WHAT IS NEEDED: Pick out each line in the listing below that contains the word "should" and copy those lines.
[RECORDS FOR THE TASK — start]
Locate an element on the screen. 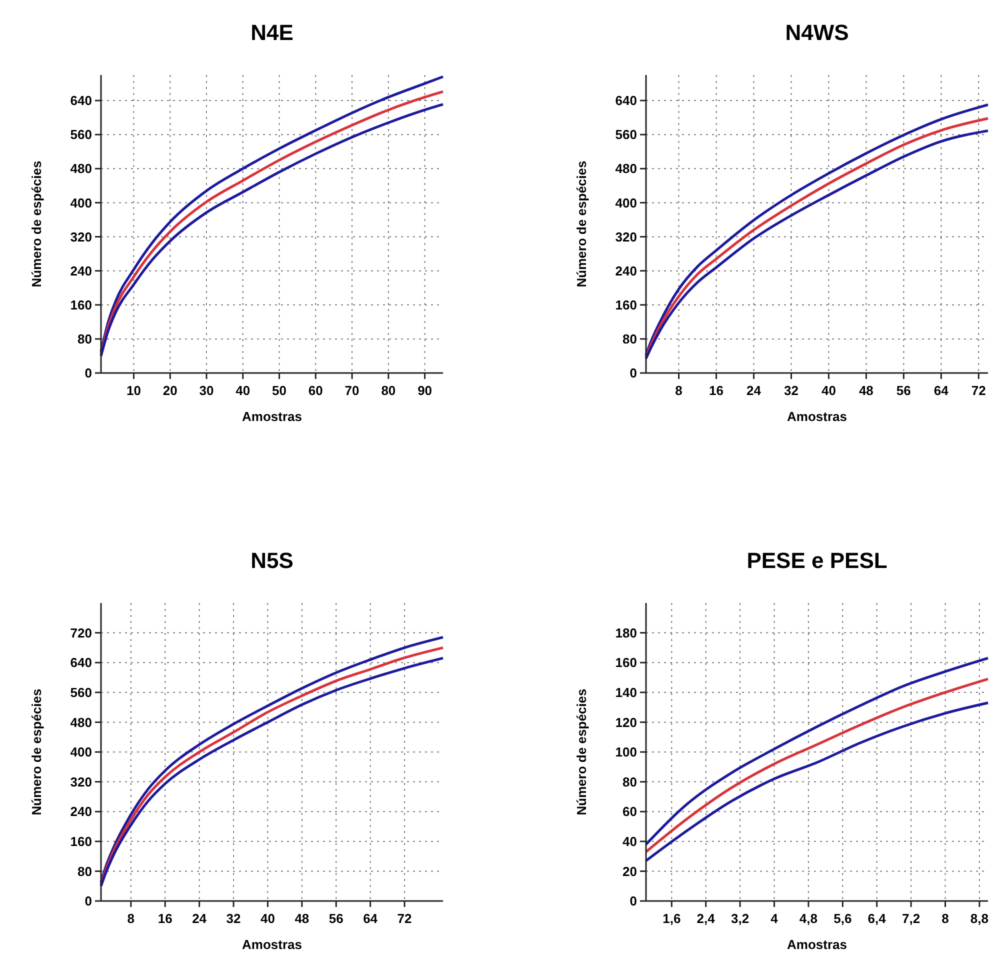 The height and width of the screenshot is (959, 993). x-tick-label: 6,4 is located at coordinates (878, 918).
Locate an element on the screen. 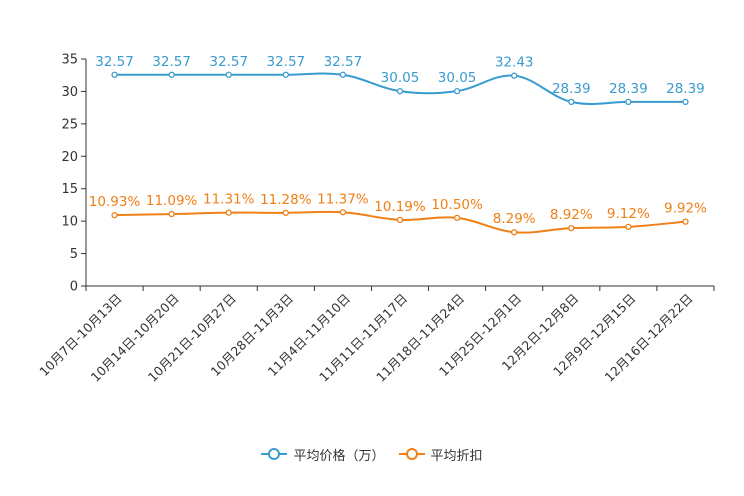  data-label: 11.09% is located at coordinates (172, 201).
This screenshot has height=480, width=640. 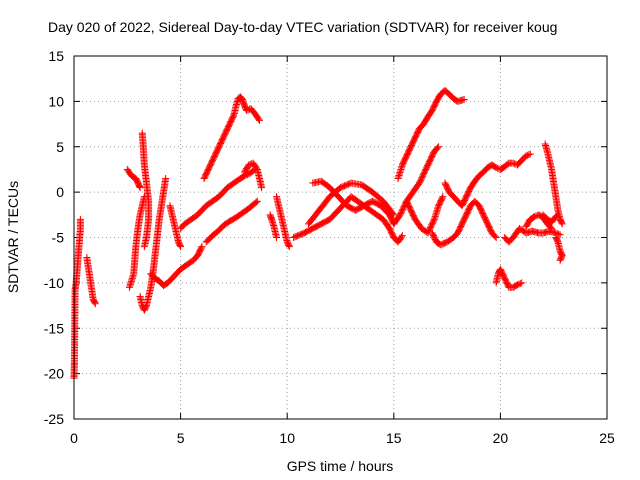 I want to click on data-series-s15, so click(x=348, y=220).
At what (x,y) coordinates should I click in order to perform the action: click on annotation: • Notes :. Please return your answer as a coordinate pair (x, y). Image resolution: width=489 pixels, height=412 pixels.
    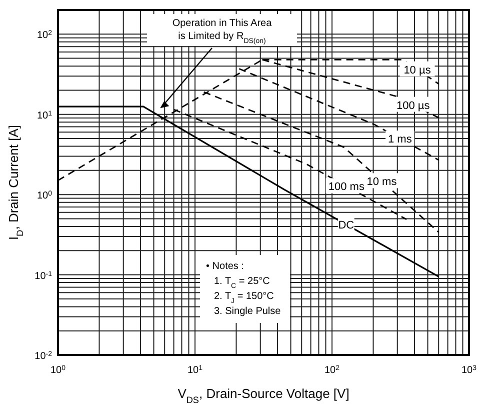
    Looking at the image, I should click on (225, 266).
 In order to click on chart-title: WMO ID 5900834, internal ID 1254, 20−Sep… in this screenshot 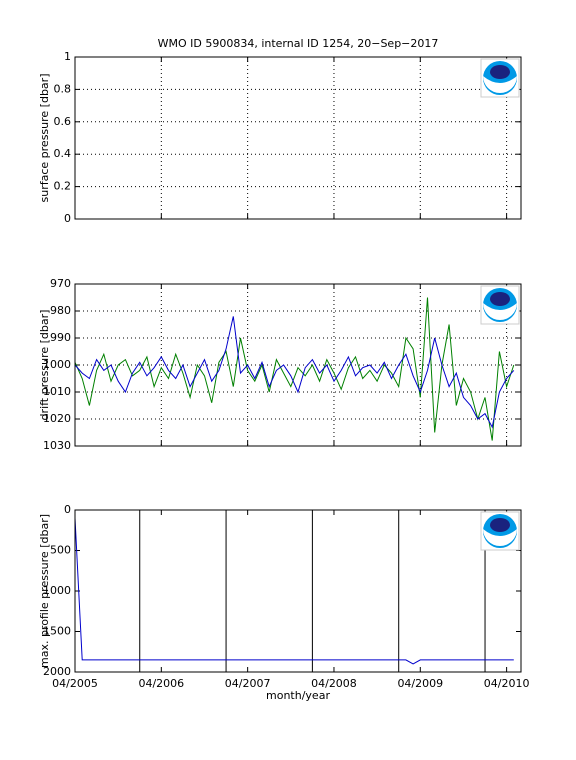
[RECORDS FOR THE TASK — finish]
THE COMPLETED TASK:
At what (x,y) coordinates should I click in order to perform the action: click on annotation: • Notes :. Please return your answer as a coordinate pair (x, y). Image resolution: width=489 pixels, height=412 pixels.
    Looking at the image, I should click on (225, 266).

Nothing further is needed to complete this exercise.